Esophageal Cancer Clinical Practice Guidelines (2019)

National Comprehensive Cancer Network (NCCN)

This is a quick summary of the guidelines without analysis or commentary. For more information, go directly to the guidelines by clicking the link in the reference.

August 01, 2019

The updated guidelines on esophageal cancer were released in July 2019 by the National Comprehensive Cancer Network (NCCN).[1]

Biomarker Testing

HER2 testing is recommended for all patients with esophageal or esophagogastric junction (EGJ) cancer at the time of diagnosis.

Microsatellite instability–high (MSI-H), deficient mismatch repair (dMMR), and programmed death ligand 1 (PD-L1) testing is recommended in all patients with esophageal or EGJ adenocarcinoma if metastatic disease is documented or suspected.

Principles of Surgery

Esophagectomy should be considered for all medically fit patients with resectable esophageal cancer (>5 cm from the cricopharyngeus).

Cervical or cervicothoracic esophageal cancers <5 cm from the cricopharyngeus should be treated with definitive chemoradiation.

Combined Modality Therapy

Preoperative chemoradiation is the preferred approach for localized resectable disease.

Perioperative chemotherapy or preoperative chemotherapy are alternative options for adenocarcinoma of the thoracic esophagus or EGJ.

Other treatment options include postoperative chemoradiation and postoperative chemotherapy.

Definitive chemoradiation should be reserved for patients with unresectable disease or those who decline surgery.

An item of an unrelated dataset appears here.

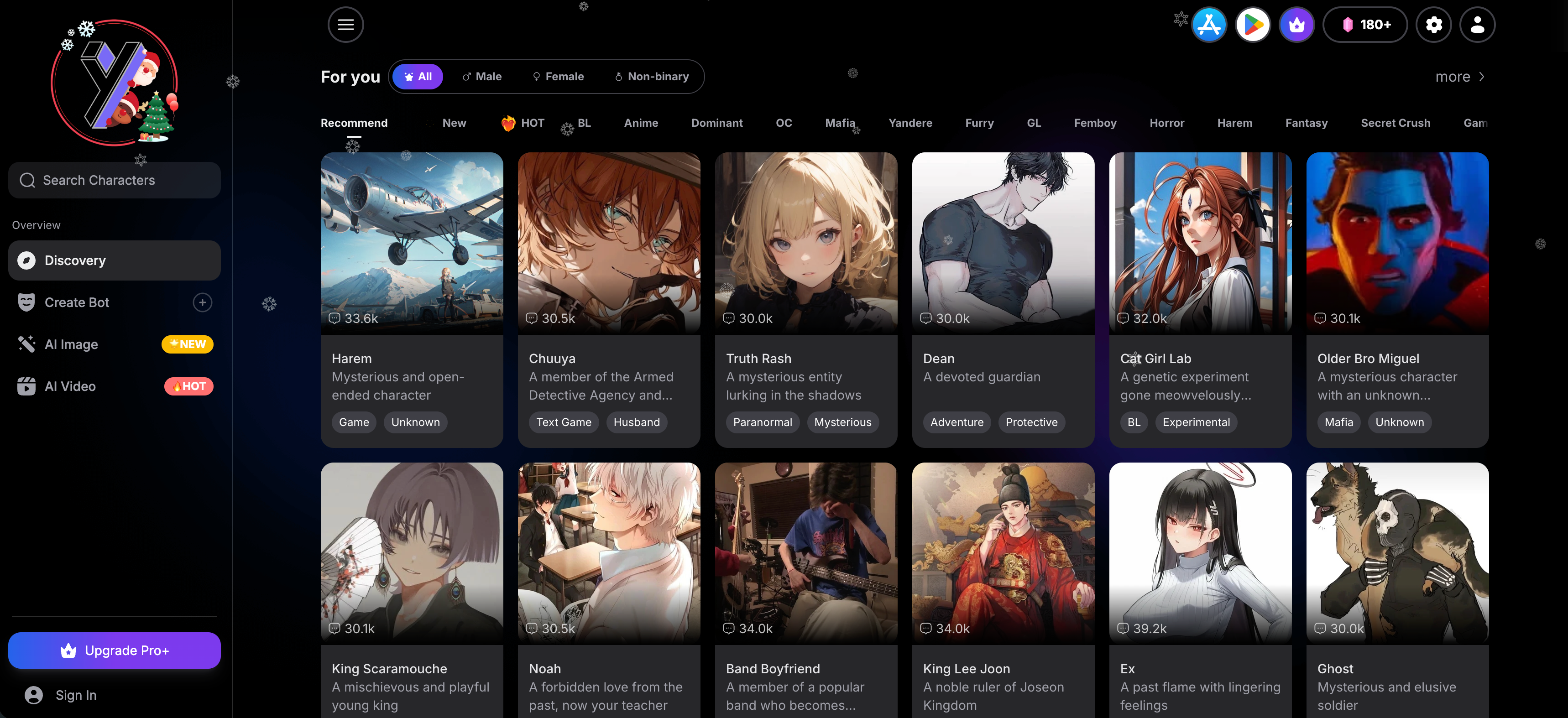Click the plus icon beside Create Bot

point(202,302)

Systemic Therapy for Locally Advanced or Metastatic Disease

First-line therapy

First-line systemic therapy regimens with 2 cytotoxic drugs are preferred for treatment of advanced disease because of their lower toxicity.

Three-drug cytotoxic regimens should be reserved for medically fit patients with good performance status and access to frequent toxicity evaluation.

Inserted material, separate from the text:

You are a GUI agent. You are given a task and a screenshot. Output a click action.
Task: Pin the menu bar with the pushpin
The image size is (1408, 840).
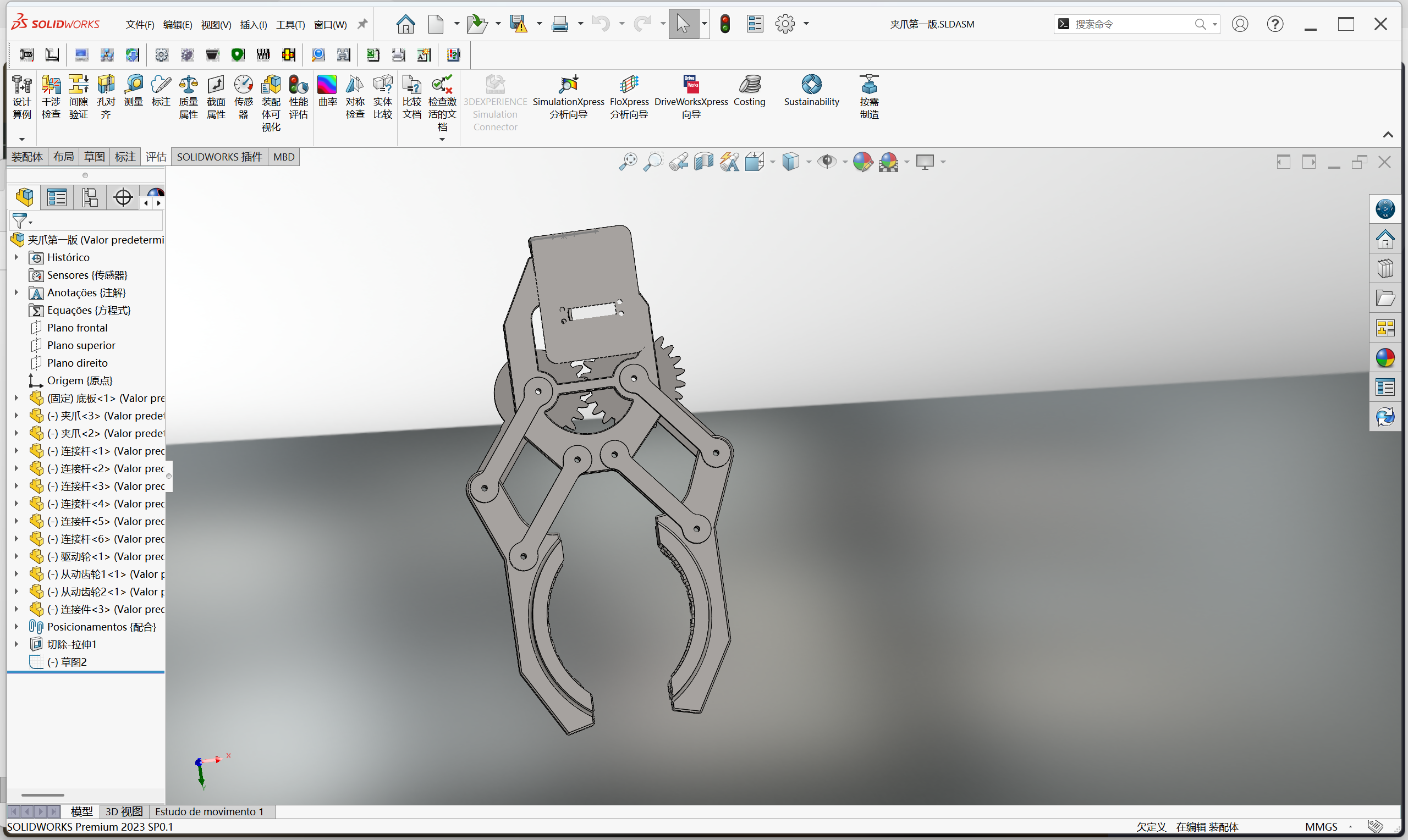[x=362, y=24]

The preferred regimens for first-line systemic therapy include a fluoropyrimidine (fluorouracil or capecitabine) combined with either oxaliplatin or cisplatin.

In patients with HER2-positive metastatic adenocarcinoma, trastuzumab should be added to first-line chemotherapy (category 1 for combination with cisplatin and fluoropyrimidine).

Second-line and subsequent therapy

The selection of regimens for second-line or subsequent therapy depends on prior therapy and performance status.

Category 1 preferred options for second-line or subsequent therapy include single-agent docetaxel, paclitaxel, and irinotecan.

Pembrolizumab is a preferred second-line or subsequent therapy option for MSI-H/dMMR tumors; a second-line therapy option for esophageal cancers with PD-L1 expression levels (by combined positive score [CPS]) of ≥10 (category 2B); and a third-line or subsequent therapy option for esophageal and EGJ adenocarcinomas with PD-L1 expression levels by CPS of ≥1.

FOLFIRI is a preferred second-line treatment option if it was not used in first-line therapy.

Other recommended combined regimens for second-line therapy include irinotecan and cisplatin, and irinotecan and docetaxel (category 2B).

Targeted Therapies

Trastuzumab combined with mFOLFOX6 is an effective regimen with an acceptable safety profile and warrants further study in patients with HER2+ gastroesophageal cancers.

Ramucirumab, as a single agent or in combination with paclitaxel, and pembrolizumab (for MSI-H/dMMR tumors) are options for second-line or subsequent therapy for patients with metastatic disease.